Immigration, nationality, asylum, and extradition. Visas etc.

ME -v- Sweden

Postby dls » Wed Jul 23, 2014 8:34 am

ME -v- Sweden - ECHR - 26-Jun-2014 - (71398/12 - Legal Summary, Bailii, [2014] ECHR 801) - Human Rights - Immigration
ECHR Article 3
Homosexual required to return to Libya in order to apply for family reunion: no violation
Facts - The applicant, a Libyan national who had been living in Sweden since 2010, applied for asylum there initially on the grounds that he feared persecution because of his involvement in the illegal transportation of weapons. Some months later he raised an additional ground for asylum stating that he was homosexual and had married a man. As to the original ground for his asylum request, he accepted that in view of political changes in Libya, he would probably no longer be in danger there. The Migration Board rejected his request because he had given contradictory statements and his story lacked credibility.
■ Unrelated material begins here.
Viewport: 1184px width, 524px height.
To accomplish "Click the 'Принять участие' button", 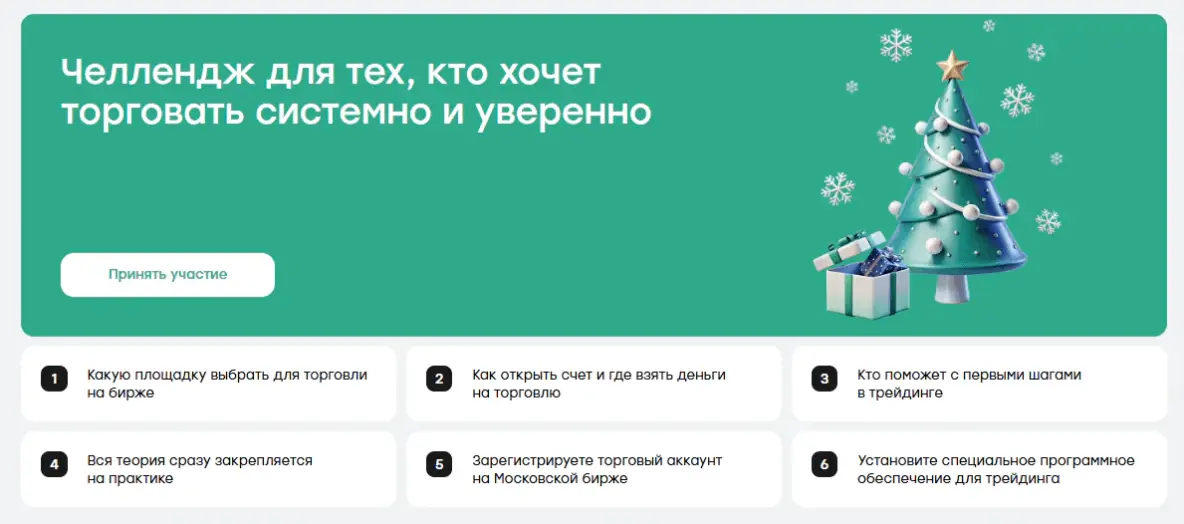I will tap(168, 275).
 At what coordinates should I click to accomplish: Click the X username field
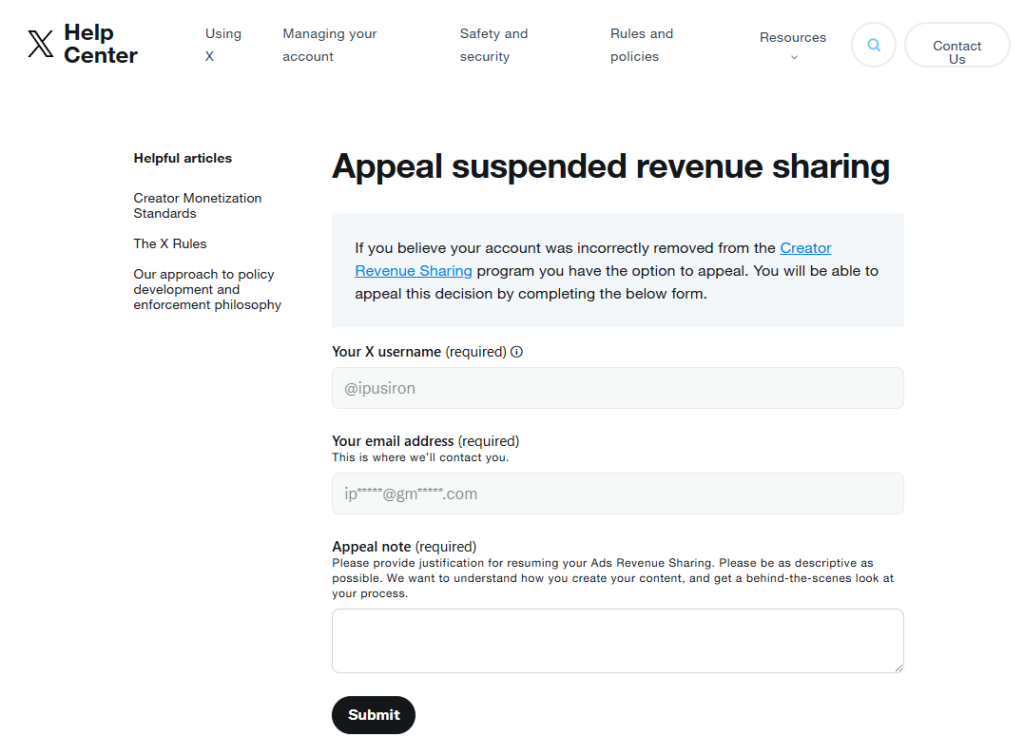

It found no obstacle to his returning to Libya to apply for a residence permit in Sweden on account of his family ties and marriage. The Migration Court dismissed his appeal after finding that he was not in need of international protection and that his story was not credible.
Law - Article 3: The applicant complained that he would face a real risk of persecution if returned to Libya on account of his involvement in the illegal transport of weapons and of his sexual orientation and marriage to a man. As to the first limb, the Court concluded that he lacked credibility and had failed to substantiate a serious personal risk of ill-treatment. As regards his sexual orientation, even though the domestic authorities had never questioned the applicant's homosexuality, they found that he lacked credibility since he had altered and escalated his story during the domestic proceedings. In the Court's view, the applicant had failed to give a coherent and credible account on which to base the examination of his claims. Even though there was little information about the situation of homosexuals in Libya, there appeared to be no public record of anyone actually having been prosecuted or convicted for homosexual acts since the end of the Gadhafi regime in 2011. There were thus insufficient elements to conclude that the Libyan authorities actively persecuted homosexuals. Moreover, the applicant was not being permanently expelled from Sweden. Although required to return to Libya in order to apply for family reunion, he could make the application online thereby reducing the waiting time to approximately four months. Even though he would need to be discreet about his private life during the waiting period, that would not require him to conceal or suppress an important part of his identity permanently or for a longer period of time. While it was true that he would have to travel to Egypt, Tunisia or Algeria for interview, since there was no Swedish Embassy in Libya, that could be done in a few days and did not put the applicant at risk of ill-treatment in those countries. In sum, there were no substantial grounds for believing the applicant would be subjected to ill-treatment on account of his sexual orientation if he was returned to Libya in order to apply for family reunion from there.
Conclusion: no violation (six votes to one).